Work to be completed:
Everything below from the line with "[X] (77, 2435)" through the line with "página de contacto (79, 1388)" should be copied exactly, and nothing else; leave out the pictures.

Dataset records START

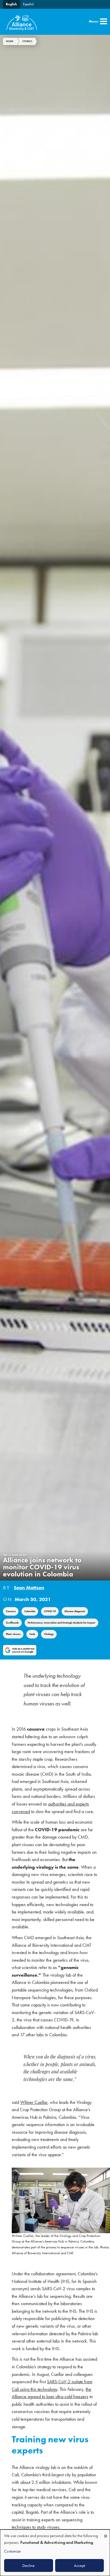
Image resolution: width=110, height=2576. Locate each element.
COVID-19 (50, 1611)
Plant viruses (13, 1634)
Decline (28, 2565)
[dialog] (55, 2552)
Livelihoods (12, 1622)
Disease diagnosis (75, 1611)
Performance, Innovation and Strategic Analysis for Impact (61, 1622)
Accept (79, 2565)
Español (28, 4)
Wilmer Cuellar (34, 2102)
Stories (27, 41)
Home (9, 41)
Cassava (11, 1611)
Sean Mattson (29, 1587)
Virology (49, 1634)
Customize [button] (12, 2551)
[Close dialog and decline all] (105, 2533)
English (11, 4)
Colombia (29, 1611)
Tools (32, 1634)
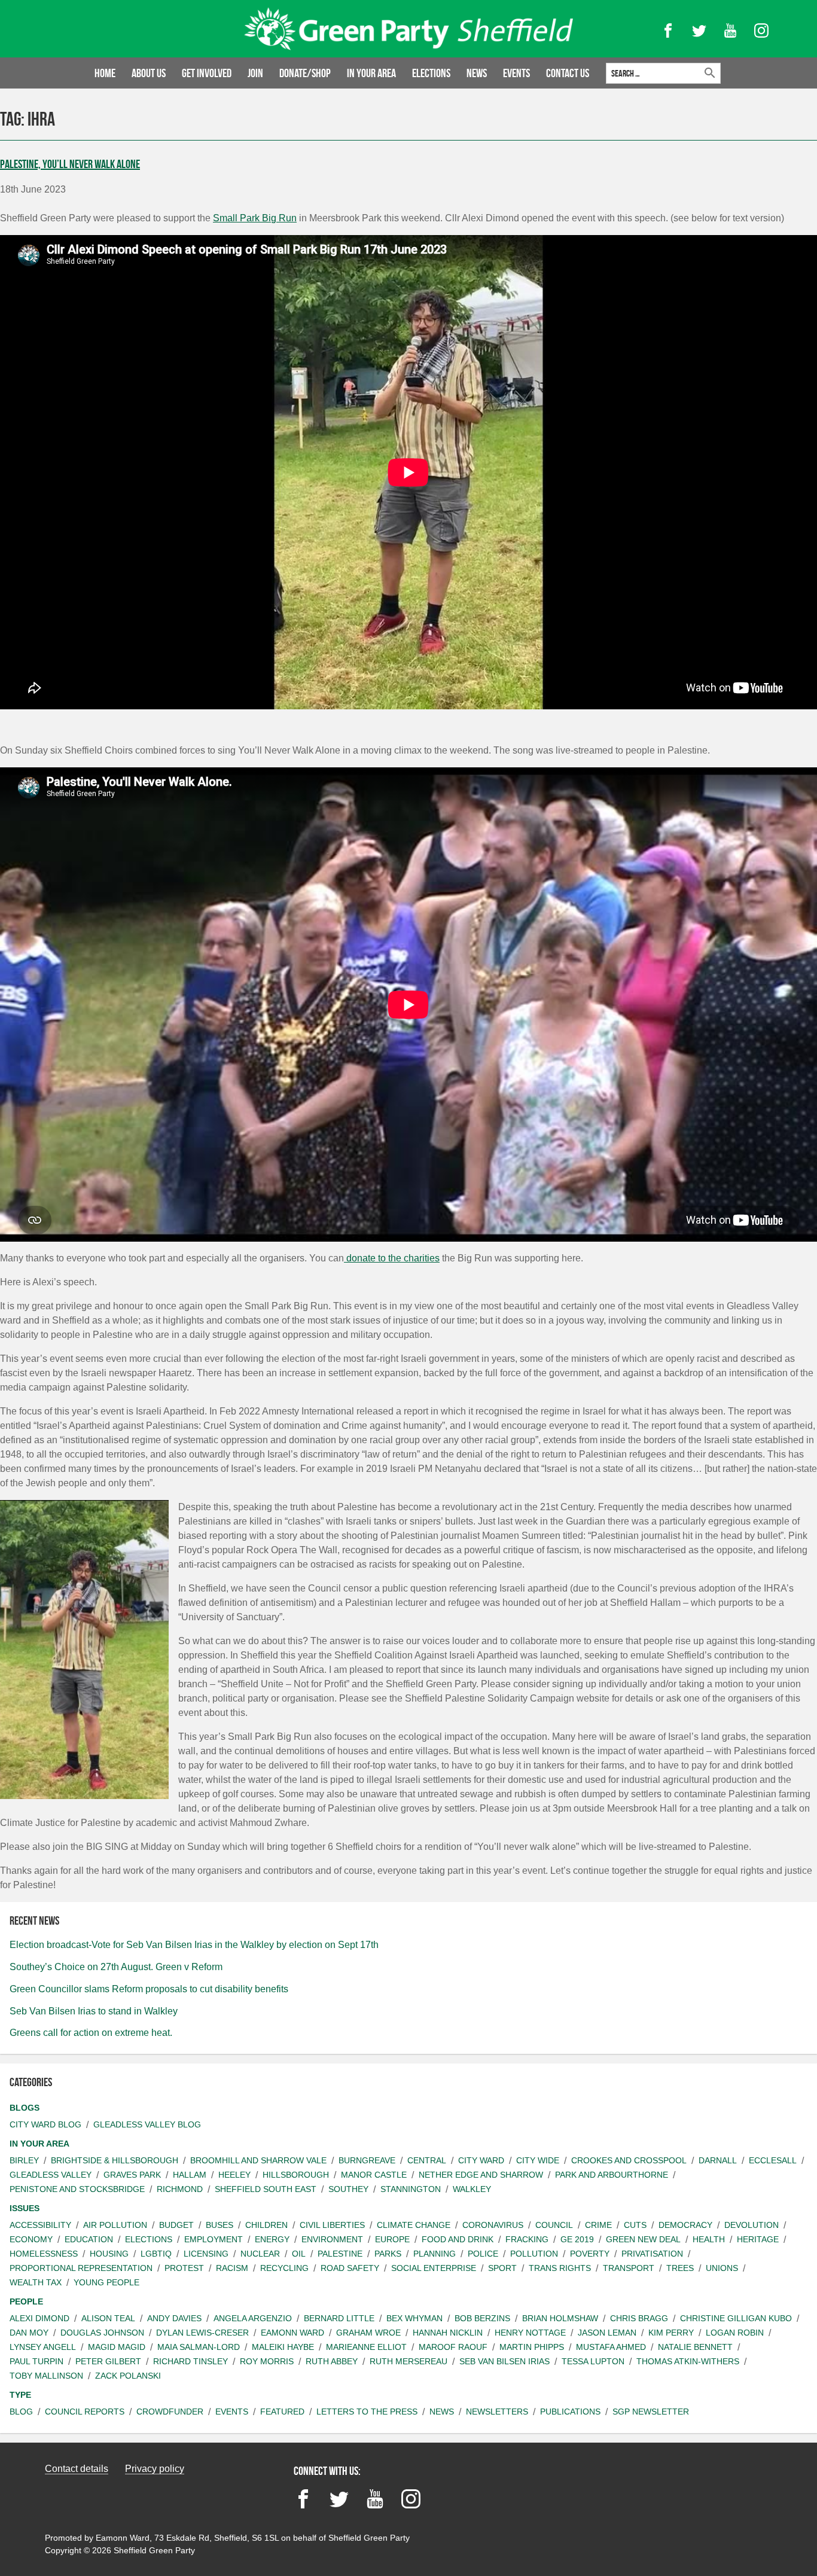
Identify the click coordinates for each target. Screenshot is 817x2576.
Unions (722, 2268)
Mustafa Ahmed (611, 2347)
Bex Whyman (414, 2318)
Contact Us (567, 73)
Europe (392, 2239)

Dataset records END
Dataset records START

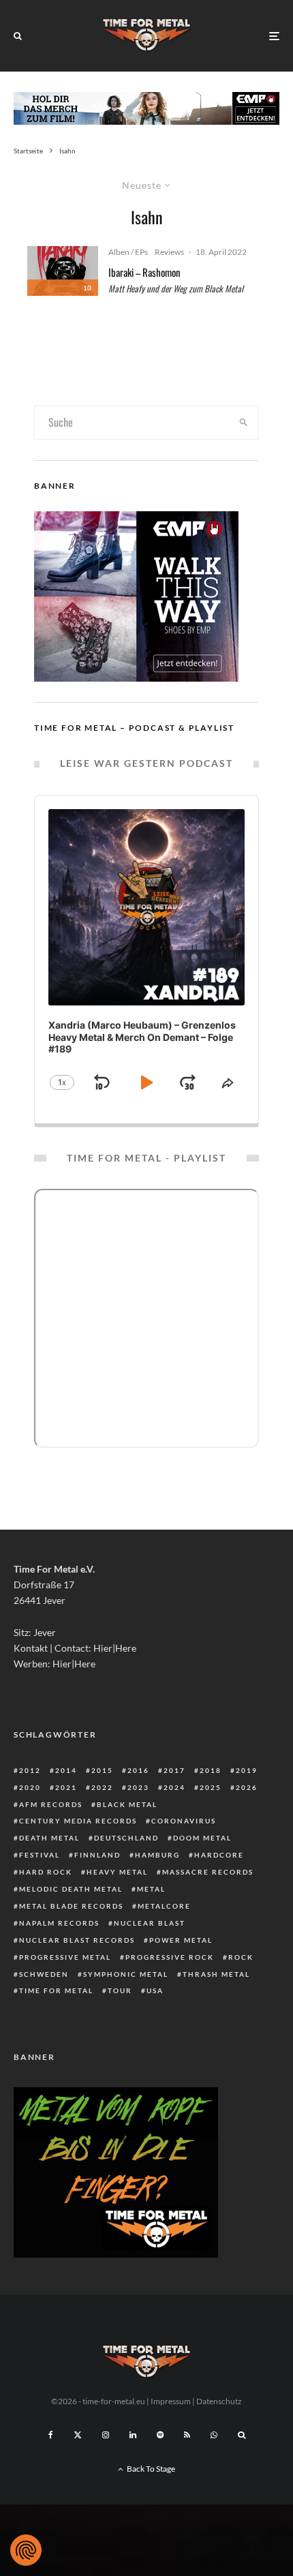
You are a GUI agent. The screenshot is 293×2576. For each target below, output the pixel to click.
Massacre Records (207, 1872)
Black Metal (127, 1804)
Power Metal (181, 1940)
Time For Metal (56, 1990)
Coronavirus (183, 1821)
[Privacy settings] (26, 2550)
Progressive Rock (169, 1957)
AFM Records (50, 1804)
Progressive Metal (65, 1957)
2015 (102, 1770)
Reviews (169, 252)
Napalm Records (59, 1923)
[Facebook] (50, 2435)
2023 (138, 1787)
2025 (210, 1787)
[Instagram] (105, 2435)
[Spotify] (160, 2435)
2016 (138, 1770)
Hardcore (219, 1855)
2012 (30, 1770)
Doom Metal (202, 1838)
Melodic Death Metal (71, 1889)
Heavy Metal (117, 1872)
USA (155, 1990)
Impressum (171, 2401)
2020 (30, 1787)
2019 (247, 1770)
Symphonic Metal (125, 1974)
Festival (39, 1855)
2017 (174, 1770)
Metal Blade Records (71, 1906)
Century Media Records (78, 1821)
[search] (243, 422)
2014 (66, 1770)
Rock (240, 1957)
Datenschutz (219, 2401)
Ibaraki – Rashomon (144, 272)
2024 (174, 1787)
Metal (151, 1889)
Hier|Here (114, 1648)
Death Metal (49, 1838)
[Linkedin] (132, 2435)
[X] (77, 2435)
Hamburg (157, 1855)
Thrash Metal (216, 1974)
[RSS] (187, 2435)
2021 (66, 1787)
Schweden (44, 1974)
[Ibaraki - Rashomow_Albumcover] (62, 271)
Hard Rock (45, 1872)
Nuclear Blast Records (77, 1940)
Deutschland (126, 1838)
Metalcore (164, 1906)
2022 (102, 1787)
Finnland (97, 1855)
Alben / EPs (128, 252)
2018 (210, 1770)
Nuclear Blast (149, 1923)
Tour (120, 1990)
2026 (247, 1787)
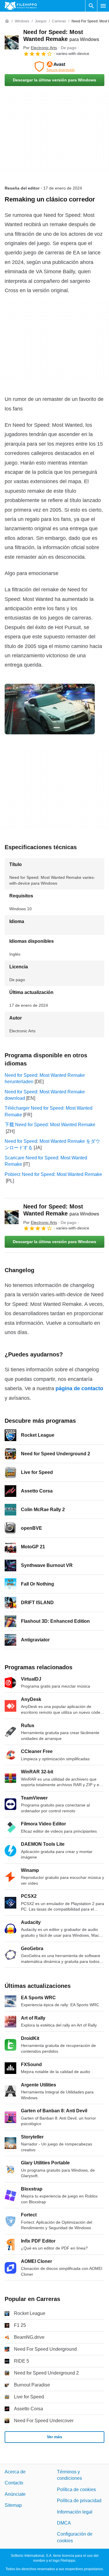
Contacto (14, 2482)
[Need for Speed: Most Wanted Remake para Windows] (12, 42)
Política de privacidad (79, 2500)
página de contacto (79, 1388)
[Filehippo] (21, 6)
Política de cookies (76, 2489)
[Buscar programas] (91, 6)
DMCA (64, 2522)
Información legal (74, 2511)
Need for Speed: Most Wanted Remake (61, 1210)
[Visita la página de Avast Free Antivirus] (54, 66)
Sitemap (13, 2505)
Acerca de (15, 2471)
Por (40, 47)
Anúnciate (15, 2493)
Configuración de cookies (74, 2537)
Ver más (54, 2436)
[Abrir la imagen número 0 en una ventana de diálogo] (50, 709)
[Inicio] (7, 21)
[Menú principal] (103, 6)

Dataset records END

Solution:
[X] (77, 2435)
Hamburg (157, 1855)
Thrash Metal (216, 1974)
[RSS] (187, 2435)
2021 (66, 1787)
Schweden (44, 1974)
[Ibaraki - Rashomow_Albumcover] (62, 271)
Hard Rock (45, 1872)
Nuclear Blast Records (77, 1940)
Deutschland (126, 1838)
Metalcore (164, 1906)
2022 (102, 1787)
Finnland (97, 1855)
Alben / EPs (128, 252)
2018 (210, 1770)
Nuclear Blast (149, 1923)
Tour (120, 1990)
2026 (247, 1787)
Contacto (14, 2482)
[Need for Speed: Most Wanted Remake para Windows] (12, 42)
Política de privacidad (79, 2500)
página de contacto (79, 1388)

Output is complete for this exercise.